I believe, as Ellis Lawrence has so eloquently stated, that “education should be made the great romance of life”. In architecture, this maxim may be characterized as a call for generalists, not specialists. More inclusiveness; less preoccupation. More of what is fundamental, archetypal and shared; less of what is private, obscure and esoteric. I believe that the generalist is in a better position to survey the entire field, as it were, and to provide just that thing which is lacking and in need.
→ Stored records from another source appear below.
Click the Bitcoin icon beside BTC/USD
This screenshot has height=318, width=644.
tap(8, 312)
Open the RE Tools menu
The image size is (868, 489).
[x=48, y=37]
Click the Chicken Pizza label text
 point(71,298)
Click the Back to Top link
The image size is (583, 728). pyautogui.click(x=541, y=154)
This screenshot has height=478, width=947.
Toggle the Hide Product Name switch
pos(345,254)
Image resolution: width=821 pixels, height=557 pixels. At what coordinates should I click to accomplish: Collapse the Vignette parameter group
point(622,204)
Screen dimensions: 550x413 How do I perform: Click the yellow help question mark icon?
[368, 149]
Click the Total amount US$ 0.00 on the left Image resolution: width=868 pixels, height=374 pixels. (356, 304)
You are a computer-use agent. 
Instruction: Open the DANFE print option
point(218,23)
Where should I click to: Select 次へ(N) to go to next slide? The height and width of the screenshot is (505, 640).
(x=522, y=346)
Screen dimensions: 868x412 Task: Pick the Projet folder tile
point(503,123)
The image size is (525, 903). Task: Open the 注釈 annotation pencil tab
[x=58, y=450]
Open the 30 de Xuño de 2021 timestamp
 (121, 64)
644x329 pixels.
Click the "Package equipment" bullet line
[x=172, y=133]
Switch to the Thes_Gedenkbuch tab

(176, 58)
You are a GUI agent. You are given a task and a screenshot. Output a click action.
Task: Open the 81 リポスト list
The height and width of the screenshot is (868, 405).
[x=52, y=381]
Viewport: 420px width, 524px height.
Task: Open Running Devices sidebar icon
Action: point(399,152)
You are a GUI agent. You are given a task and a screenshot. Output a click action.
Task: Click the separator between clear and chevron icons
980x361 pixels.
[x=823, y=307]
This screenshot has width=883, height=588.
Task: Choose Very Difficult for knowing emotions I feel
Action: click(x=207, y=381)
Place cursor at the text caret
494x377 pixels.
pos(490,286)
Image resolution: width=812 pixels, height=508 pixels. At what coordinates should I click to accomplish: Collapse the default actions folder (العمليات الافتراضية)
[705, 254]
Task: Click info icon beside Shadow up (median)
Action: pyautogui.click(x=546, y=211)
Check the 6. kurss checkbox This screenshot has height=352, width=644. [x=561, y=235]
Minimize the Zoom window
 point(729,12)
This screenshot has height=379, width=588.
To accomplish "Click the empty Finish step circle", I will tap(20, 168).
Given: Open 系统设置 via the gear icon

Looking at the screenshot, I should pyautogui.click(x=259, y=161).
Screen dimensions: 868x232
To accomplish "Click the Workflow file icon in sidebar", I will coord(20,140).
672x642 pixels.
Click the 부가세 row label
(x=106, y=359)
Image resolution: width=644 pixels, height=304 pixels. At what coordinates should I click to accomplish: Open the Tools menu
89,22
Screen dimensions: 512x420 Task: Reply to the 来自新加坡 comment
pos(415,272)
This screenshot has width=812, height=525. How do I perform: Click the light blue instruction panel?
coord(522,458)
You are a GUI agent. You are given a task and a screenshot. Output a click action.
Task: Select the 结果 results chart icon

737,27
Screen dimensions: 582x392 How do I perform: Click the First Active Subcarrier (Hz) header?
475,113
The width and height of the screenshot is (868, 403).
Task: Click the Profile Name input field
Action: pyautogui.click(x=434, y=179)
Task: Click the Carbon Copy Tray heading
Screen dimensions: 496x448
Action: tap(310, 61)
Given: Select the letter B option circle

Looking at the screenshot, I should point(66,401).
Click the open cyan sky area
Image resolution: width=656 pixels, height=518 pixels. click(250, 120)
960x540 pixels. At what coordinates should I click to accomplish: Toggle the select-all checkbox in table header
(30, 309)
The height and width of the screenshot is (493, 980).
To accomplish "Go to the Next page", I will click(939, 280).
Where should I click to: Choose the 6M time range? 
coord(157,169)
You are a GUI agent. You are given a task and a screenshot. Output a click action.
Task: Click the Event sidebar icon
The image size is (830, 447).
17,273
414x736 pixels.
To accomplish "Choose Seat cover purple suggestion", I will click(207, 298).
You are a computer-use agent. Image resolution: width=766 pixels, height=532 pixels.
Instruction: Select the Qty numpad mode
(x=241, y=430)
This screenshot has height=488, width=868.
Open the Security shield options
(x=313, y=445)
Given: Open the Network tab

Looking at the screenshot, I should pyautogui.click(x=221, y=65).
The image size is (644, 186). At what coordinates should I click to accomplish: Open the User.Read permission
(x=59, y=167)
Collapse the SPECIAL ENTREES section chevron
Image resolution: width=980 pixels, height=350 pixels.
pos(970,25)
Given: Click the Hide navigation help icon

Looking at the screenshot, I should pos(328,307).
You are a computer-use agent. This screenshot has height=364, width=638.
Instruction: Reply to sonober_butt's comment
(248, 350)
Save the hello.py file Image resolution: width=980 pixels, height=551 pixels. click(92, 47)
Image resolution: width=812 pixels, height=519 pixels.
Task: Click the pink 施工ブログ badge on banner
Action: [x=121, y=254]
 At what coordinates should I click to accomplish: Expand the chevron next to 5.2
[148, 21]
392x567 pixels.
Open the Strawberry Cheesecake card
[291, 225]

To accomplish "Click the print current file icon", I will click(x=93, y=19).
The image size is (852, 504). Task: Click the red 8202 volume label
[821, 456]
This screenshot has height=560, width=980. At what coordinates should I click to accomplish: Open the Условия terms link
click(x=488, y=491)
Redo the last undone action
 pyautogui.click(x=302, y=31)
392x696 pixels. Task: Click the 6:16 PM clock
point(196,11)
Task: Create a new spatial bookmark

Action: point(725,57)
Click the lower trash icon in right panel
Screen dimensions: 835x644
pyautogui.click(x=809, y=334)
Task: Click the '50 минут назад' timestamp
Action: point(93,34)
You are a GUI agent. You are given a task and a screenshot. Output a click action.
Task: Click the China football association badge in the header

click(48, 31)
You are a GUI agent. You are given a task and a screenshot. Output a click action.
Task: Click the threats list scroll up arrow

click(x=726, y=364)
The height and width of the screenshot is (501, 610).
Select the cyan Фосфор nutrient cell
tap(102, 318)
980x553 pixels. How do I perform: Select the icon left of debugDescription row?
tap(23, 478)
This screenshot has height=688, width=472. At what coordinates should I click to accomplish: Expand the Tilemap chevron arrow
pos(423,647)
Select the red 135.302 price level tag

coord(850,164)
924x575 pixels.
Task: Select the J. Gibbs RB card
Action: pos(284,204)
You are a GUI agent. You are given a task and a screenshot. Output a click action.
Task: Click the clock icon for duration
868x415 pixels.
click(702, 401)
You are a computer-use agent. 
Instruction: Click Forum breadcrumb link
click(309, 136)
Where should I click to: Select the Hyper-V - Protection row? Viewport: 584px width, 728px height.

As Aldo Van Eyck has said: “The conscientious architect is freer than the fool who does whatever he likes or whatever enters his head.” I view the specifics of architecture which we must teach (design process, theory, construction and practice) as gateways that link us at any turn with that great gathering body of literature, history, art and science.

Research

My current research is focused on a book, tentatively entitled The Luminous Room. This book investigates six houses for the depth of feeling and beauty that they possess. It centers on how rooms with great feeling are designed and how the sensual reality of materials manifest those feelings. The houses themselves are geographically and chronologically diverse. They demonstrate an equally diverse approach to design, and yet they all possess qualities that make them evocative and memorable. The following houses are studied:

  • Hill House, Helensburgh Scotland, by Charles Rennie Mackintosh
  • Fonthill, Doylestown Pennsylvania, by Henry Mercer
  • The Tower, Bollingen, Switzerland, by Carl Jung
  • Can Lis, Porto Petro, Mallorca (Spain), by Jorn Utzon
  • Medlock/Graham house, Whidbey Is. WA, by Christoper Alexander
  • Serbu Residence, Eugene, OR, by James Givens Design

Houses are probably one of the most trivialized, certainly one of the most commodified, forms of building done on a massive scale today. Most are not designed by architects or other design professionals. Most are hopelessly ill-fitted to their sites and lack even one good room inside. While I do not intend to champion a particular kind of housing, my hope is that with this study, I might at least begin to describe, vividly and concretely, why this modest collection of houses have in them rooms and experiences that ring true. This research began in the summer of 1996 when I visited the first five places as a 1995 Ion Lewis Traveling Scholar. My most recent field research was in the summer of 2003, when I traveled to Doylestown, Pennsylvania to photo document Fonthill by Henry Mercer, and engage in archival research with the staff of the Mercer Museum.